## [EXERCISE BRIEF]
Copy the data exactly.

*** Opening DATASET EXCERPTS ***

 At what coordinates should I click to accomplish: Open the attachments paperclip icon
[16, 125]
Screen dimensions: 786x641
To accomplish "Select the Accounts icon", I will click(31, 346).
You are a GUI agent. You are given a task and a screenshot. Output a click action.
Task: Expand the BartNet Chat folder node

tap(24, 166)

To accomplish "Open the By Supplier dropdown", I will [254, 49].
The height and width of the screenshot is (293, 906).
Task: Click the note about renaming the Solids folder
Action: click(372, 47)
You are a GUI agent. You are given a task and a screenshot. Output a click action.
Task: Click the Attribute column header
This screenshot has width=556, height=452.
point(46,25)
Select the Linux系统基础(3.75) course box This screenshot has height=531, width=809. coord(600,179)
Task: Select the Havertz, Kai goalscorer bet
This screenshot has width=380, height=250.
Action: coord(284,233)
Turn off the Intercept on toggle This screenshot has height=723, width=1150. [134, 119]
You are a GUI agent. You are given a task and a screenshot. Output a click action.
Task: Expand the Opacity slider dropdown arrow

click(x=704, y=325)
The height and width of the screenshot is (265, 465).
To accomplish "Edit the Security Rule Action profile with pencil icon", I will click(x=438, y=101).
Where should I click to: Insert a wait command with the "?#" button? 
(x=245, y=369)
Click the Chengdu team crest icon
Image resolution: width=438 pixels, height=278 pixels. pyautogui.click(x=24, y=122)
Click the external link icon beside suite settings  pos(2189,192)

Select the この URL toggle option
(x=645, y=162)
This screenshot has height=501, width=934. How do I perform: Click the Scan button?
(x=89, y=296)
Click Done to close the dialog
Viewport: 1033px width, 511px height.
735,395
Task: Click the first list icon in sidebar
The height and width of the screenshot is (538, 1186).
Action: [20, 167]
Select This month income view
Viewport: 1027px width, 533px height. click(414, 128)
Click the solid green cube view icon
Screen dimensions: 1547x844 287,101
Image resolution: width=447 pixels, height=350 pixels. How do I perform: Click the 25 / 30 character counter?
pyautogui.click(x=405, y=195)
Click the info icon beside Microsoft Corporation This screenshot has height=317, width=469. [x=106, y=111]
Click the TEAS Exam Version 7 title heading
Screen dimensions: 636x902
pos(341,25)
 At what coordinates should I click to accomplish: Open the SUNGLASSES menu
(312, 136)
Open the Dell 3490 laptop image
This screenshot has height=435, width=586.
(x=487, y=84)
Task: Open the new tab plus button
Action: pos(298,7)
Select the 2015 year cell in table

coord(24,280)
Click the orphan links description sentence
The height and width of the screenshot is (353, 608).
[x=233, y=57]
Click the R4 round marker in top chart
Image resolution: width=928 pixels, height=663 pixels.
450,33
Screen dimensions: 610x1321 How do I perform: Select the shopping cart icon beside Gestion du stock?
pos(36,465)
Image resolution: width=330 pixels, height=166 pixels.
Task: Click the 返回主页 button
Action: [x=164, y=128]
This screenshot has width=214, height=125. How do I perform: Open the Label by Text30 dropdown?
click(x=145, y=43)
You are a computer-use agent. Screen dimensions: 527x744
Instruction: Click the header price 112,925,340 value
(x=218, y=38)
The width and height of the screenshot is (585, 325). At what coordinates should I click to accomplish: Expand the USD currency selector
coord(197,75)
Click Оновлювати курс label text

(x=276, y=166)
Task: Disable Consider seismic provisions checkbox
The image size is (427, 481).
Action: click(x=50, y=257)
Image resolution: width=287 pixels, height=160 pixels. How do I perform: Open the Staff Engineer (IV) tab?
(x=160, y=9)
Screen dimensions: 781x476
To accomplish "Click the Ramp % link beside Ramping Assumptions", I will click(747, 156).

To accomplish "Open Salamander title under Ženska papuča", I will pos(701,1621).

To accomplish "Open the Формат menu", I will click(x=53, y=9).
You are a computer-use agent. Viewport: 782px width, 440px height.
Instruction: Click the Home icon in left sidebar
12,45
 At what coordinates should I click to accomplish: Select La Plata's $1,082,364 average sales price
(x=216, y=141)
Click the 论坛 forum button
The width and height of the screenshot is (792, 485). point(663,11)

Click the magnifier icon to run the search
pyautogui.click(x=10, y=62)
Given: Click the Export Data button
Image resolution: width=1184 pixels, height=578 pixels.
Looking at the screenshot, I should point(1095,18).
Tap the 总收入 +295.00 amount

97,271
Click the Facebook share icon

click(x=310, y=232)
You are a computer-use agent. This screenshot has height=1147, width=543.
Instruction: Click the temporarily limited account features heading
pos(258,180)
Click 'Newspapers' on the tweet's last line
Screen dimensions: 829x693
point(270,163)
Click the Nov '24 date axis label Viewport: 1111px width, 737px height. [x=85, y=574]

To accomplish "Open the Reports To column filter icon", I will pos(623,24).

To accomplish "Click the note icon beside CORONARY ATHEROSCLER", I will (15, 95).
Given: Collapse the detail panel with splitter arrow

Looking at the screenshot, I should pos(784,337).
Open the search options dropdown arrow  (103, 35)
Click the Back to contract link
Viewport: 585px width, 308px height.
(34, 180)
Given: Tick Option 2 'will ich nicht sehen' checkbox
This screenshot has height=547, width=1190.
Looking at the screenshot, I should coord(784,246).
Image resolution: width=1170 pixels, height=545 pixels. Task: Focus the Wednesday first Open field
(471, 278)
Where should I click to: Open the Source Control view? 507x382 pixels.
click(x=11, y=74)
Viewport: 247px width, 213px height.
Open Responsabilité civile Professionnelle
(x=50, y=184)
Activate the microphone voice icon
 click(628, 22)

*** Closing DATASET EXCERPTS ***

## [EXERCISE SOLUTION]
 At what coordinates should I click to accomplish: Open the attachments paperclip icon
[16, 125]
Screen dimensions: 786x641
To accomplish "Select the Accounts icon", I will click(31, 346).
You are a GUI agent. You are given a task and a screenshot. Output a click action.
Task: Expand the BartNet Chat folder node

tap(24, 166)

To accomplish "Open the By Supplier dropdown", I will [254, 49].
The height and width of the screenshot is (293, 906).
Task: Click the note about renaming the Solids folder
Action: click(372, 47)
You are a GUI agent. You are given a task and a screenshot. Output a click action.
Task: Click the Attribute column header
This screenshot has width=556, height=452.
point(46,25)
Select the Linux系统基础(3.75) course box This screenshot has height=531, width=809. coord(600,179)
Task: Select the Havertz, Kai goalscorer bet
This screenshot has width=380, height=250.
Action: coord(284,233)
Turn off the Intercept on toggle This screenshot has height=723, width=1150. [134, 119]
You are a GUI agent. You are given a task and a screenshot. Output a click action.
Task: Expand the Opacity slider dropdown arrow

click(x=704, y=325)
The height and width of the screenshot is (265, 465).
To accomplish "Edit the Security Rule Action profile with pencil icon", I will click(x=438, y=101).
Where should I click to: Insert a wait command with the "?#" button? 
(x=245, y=369)
Click the Chengdu team crest icon
Image resolution: width=438 pixels, height=278 pixels. pyautogui.click(x=24, y=122)
Click the external link icon beside suite settings  pos(2189,192)

Select the この URL toggle option
(x=645, y=162)
This screenshot has height=501, width=934. How do I perform: Click the Scan button?
(x=89, y=296)
Click Done to close the dialog
Viewport: 1033px width, 511px height.
735,395
Task: Click the first list icon in sidebar
The height and width of the screenshot is (538, 1186).
Action: [20, 167]
Select This month income view
Viewport: 1027px width, 533px height. click(414, 128)
Click the solid green cube view icon
Screen dimensions: 1547x844 287,101
Image resolution: width=447 pixels, height=350 pixels. How do I perform: Click the 25 / 30 character counter?
pyautogui.click(x=405, y=195)
Click the info icon beside Microsoft Corporation This screenshot has height=317, width=469. [x=106, y=111]
Click the TEAS Exam Version 7 title heading
Screen dimensions: 636x902
pos(341,25)
 At what coordinates should I click to accomplish: Open the SUNGLASSES menu
(312, 136)
Open the Dell 3490 laptop image
This screenshot has height=435, width=586.
(x=487, y=84)
Task: Open the new tab plus button
Action: pos(298,7)
Select the 2015 year cell in table

coord(24,280)
Click the orphan links description sentence
The height and width of the screenshot is (353, 608).
[x=233, y=57]
Click the R4 round marker in top chart
Image resolution: width=928 pixels, height=663 pixels.
450,33
Screen dimensions: 610x1321 How do I perform: Select the shopping cart icon beside Gestion du stock?
pos(36,465)
Image resolution: width=330 pixels, height=166 pixels.
Task: Click the 返回主页 button
Action: [x=164, y=128]
This screenshot has width=214, height=125. How do I perform: Open the Label by Text30 dropdown?
click(x=145, y=43)
You are a computer-use agent. Screen dimensions: 527x744
Instruction: Click the header price 112,925,340 value
(x=218, y=38)
The width and height of the screenshot is (585, 325). At what coordinates should I click to accomplish: Expand the USD currency selector
coord(197,75)
Click Оновлювати курс label text

(x=276, y=166)
Task: Disable Consider seismic provisions checkbox
The image size is (427, 481).
Action: click(x=50, y=257)
Image resolution: width=287 pixels, height=160 pixels. How do I perform: Open the Staff Engineer (IV) tab?
(x=160, y=9)
Screen dimensions: 781x476
To accomplish "Click the Ramp % link beside Ramping Assumptions", I will click(747, 156).

To accomplish "Open Salamander title under Ženska papuča", I will pos(701,1621).

To accomplish "Open the Формат menu", I will click(x=53, y=9).
You are a computer-use agent. Viewport: 782px width, 440px height.
Instruction: Click the Home icon in left sidebar
12,45
 At what coordinates should I click to accomplish: Select La Plata's $1,082,364 average sales price
(x=216, y=141)
Click the 论坛 forum button
The width and height of the screenshot is (792, 485). point(663,11)

Click the magnifier icon to run the search
pyautogui.click(x=10, y=62)
Given: Click the Export Data button
Image resolution: width=1184 pixels, height=578 pixels.
Looking at the screenshot, I should point(1095,18).
Tap the 总收入 +295.00 amount

97,271
Click the Facebook share icon

click(x=310, y=232)
You are a computer-use agent. This screenshot has height=1147, width=543.
Instruction: Click the temporarily limited account features heading
pos(258,180)
Click 'Newspapers' on the tweet's last line
Screen dimensions: 829x693
point(270,163)
Click the Nov '24 date axis label Viewport: 1111px width, 737px height. [x=85, y=574]

To accomplish "Open the Reports To column filter icon", I will pos(623,24).

To accomplish "Click the note icon beside CORONARY ATHEROSCLER", I will (15, 95).
Given: Collapse the detail panel with splitter arrow

Looking at the screenshot, I should pos(784,337).
Open the search options dropdown arrow  (103, 35)
Click the Back to contract link
Viewport: 585px width, 308px height.
(34, 180)
Given: Tick Option 2 'will ich nicht sehen' checkbox
This screenshot has height=547, width=1190.
Looking at the screenshot, I should coord(784,246).
Image resolution: width=1170 pixels, height=545 pixels. Task: Focus the Wednesday first Open field
(471, 278)
Where should I click to: Open the Source Control view? 507x382 pixels.
click(x=11, y=74)
Viewport: 247px width, 213px height.
Open Responsabilité civile Professionnelle
(x=50, y=184)
Activate the microphone voice icon
 click(628, 22)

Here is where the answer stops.